DATA EXTRACTS section start
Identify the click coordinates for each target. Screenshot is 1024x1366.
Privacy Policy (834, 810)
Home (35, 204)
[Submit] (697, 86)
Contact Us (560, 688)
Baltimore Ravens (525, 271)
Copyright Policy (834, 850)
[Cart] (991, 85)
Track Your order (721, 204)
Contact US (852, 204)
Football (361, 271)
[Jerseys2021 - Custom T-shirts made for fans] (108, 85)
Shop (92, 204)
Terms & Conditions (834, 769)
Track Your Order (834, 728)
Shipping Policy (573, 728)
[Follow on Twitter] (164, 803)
DATA EXTRACTS section end
DATA EXTRACTS section start
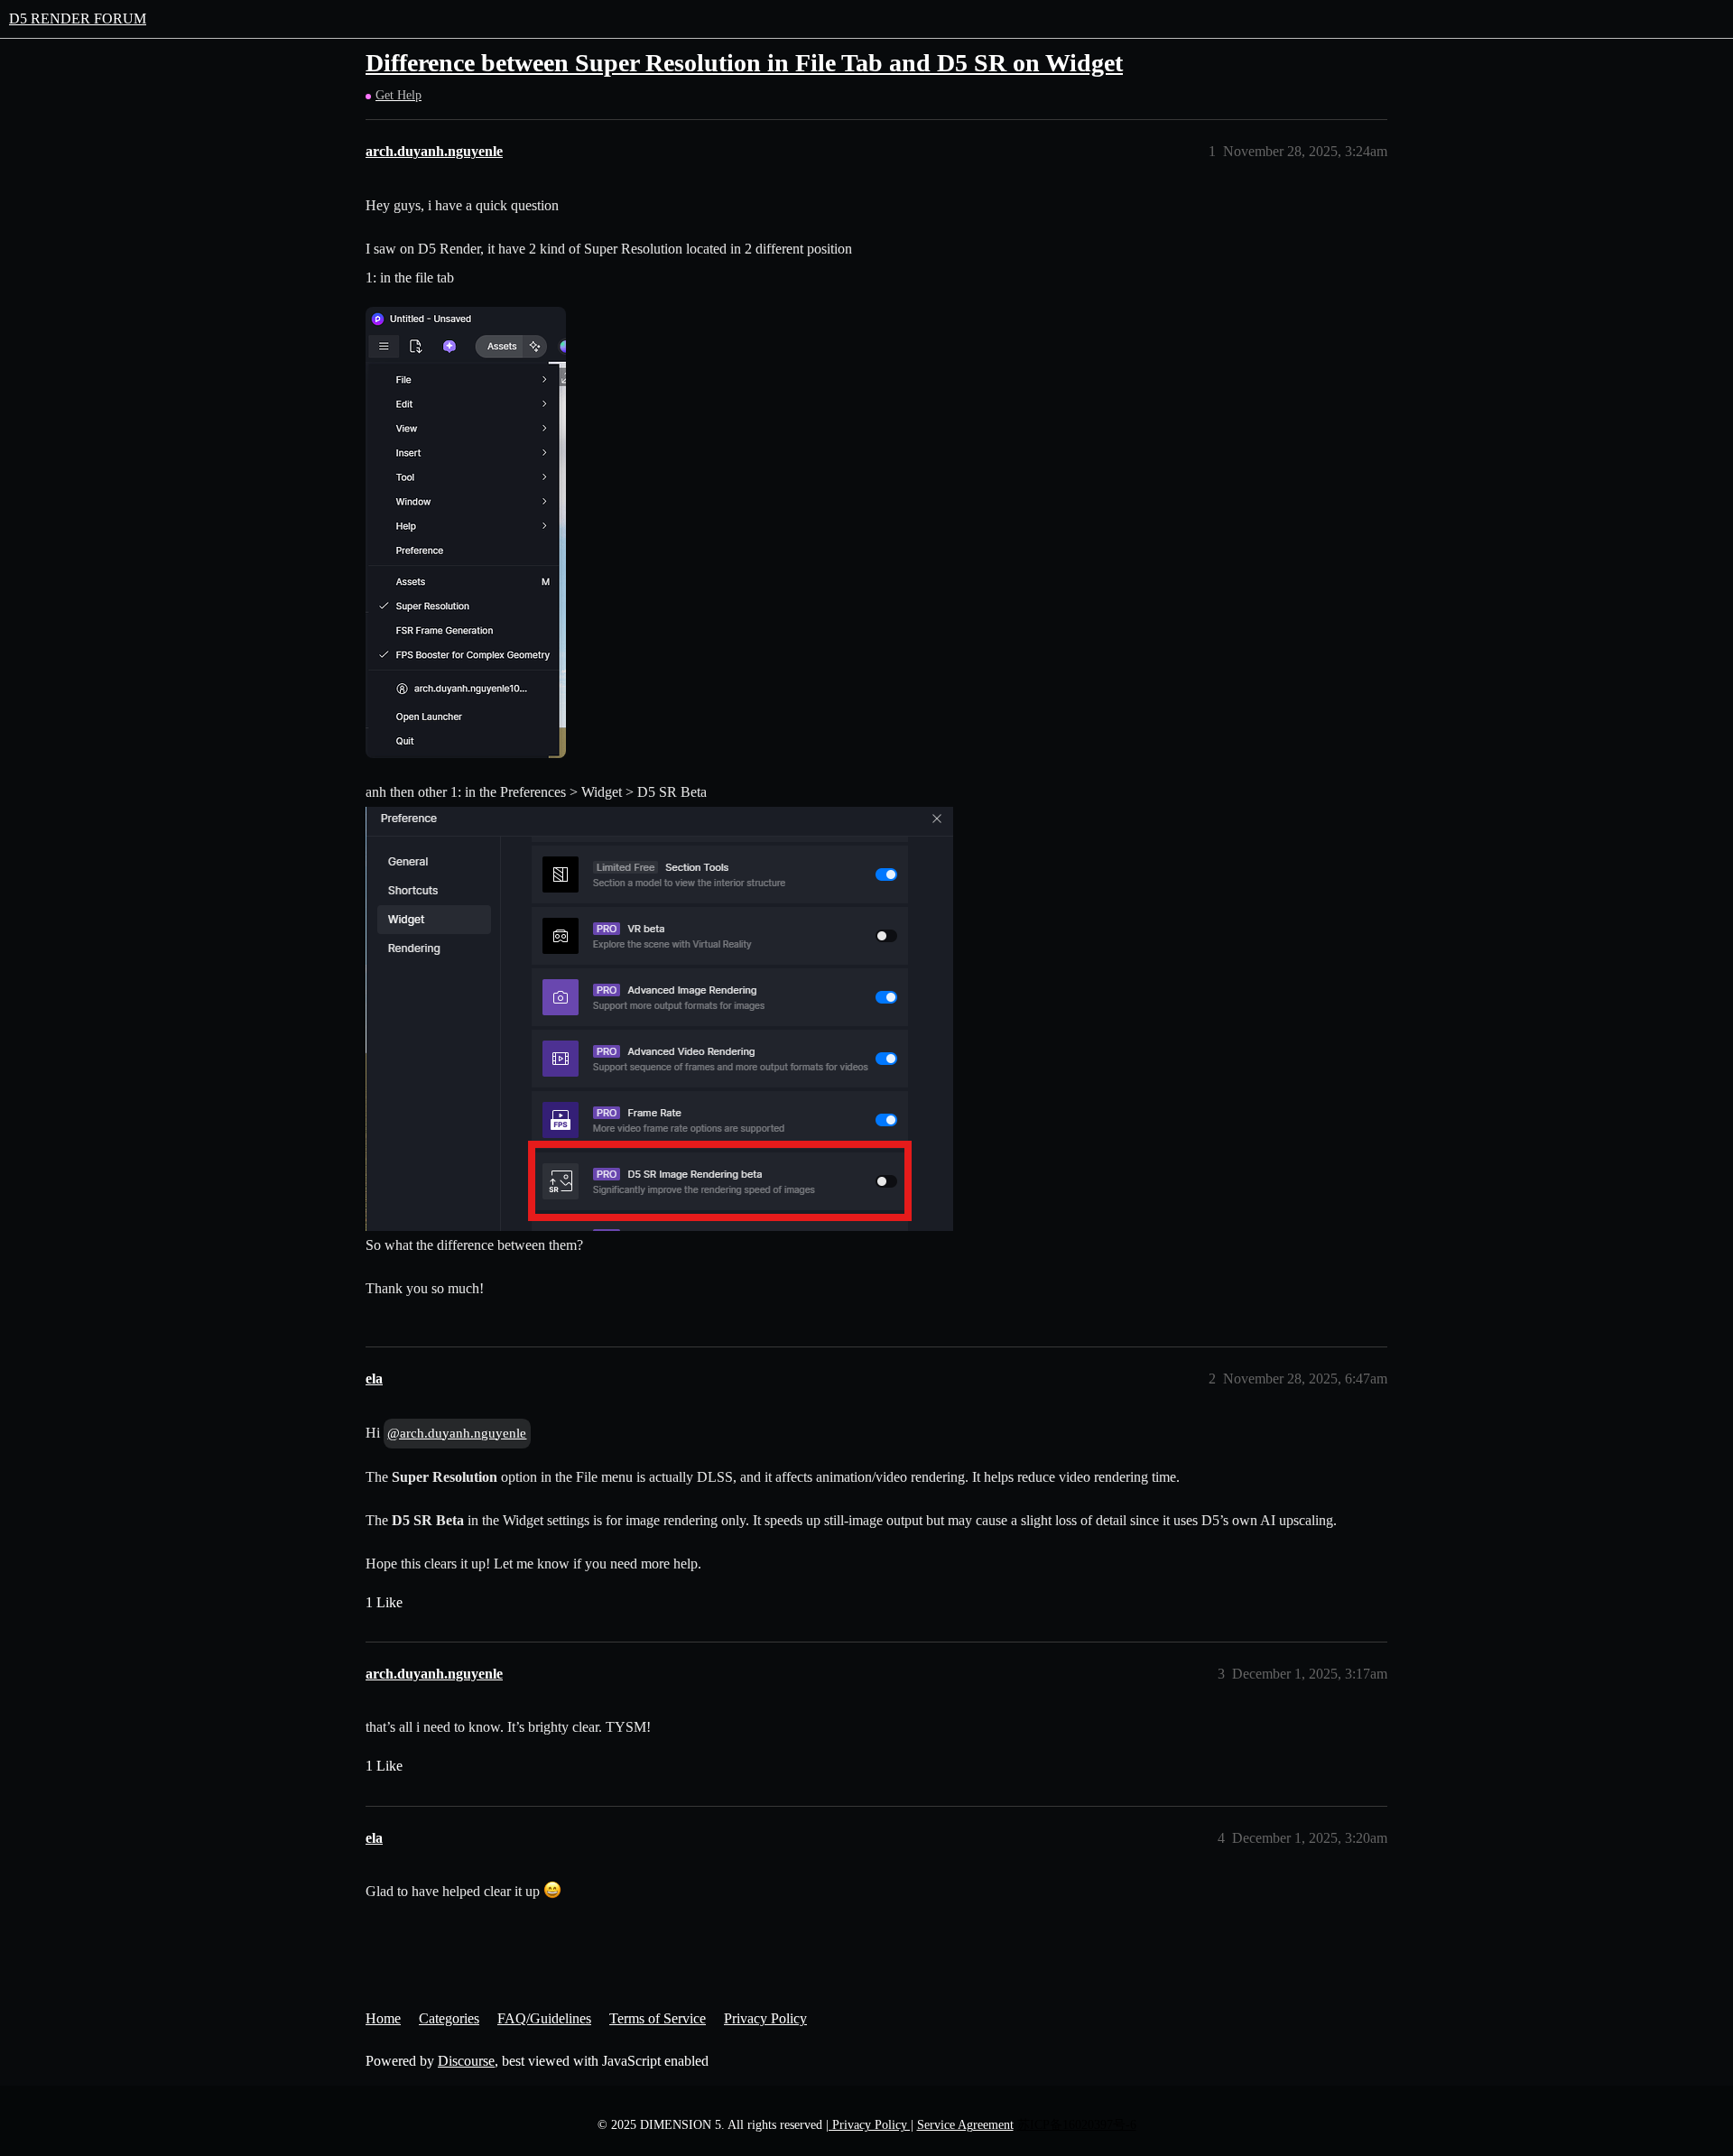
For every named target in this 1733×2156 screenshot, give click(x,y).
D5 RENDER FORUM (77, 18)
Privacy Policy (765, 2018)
DATA EXTRACTS section end
**ACTIVITY**
Look through the data above. Find each line with the string "click" and copy it.

**ANSWER FOR THE TASK**
Identify the click coordinates for each target. Screenshot is 1024x1366.
For every named target in this 1733×2156 screenshot, give click(x,y).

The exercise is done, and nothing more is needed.